What needs to be done
The lines to repeat are those below from the one containing "Screen dimensions: 1028x578" down to the one containing "Toggle the yellow", both included; reproduce them exactly and nothing else.

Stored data
┄┄┄┄┄┄

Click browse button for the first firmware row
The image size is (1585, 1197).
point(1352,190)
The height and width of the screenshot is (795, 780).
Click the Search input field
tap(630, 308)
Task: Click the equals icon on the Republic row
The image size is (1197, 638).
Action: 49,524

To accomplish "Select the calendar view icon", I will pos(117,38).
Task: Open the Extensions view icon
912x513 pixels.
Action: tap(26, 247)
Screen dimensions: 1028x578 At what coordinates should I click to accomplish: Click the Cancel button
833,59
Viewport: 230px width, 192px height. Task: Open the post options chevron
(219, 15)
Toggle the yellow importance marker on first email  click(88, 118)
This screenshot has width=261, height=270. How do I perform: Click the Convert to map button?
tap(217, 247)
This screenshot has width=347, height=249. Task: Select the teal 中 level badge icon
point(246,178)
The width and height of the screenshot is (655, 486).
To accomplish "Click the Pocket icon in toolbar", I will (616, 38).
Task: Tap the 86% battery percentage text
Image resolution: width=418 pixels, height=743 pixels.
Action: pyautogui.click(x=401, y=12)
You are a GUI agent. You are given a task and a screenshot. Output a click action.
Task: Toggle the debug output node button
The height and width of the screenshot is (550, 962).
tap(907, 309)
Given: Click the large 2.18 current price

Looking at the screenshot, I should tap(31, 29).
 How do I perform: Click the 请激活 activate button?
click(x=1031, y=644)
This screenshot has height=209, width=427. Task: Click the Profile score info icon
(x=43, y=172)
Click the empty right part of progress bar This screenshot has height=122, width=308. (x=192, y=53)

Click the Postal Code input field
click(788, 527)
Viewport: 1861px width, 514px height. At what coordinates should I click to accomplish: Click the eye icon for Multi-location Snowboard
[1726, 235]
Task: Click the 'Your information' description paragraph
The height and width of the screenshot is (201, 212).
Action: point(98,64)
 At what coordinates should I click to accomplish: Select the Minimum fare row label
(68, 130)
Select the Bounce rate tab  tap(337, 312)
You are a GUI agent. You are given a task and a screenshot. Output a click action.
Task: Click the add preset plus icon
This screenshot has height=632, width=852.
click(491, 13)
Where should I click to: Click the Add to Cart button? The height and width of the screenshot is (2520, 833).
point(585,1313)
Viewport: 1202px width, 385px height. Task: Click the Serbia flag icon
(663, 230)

┄┄┄┄┄┄

Result for this exercise
Screen dimensions: 1028x578 At what coordinates should I click to accomplish: Click the Cancel button
833,59
Viewport: 230px width, 192px height. Task: Open the post options chevron
(219, 15)
Toggle the yellow importance marker on first email  click(88, 118)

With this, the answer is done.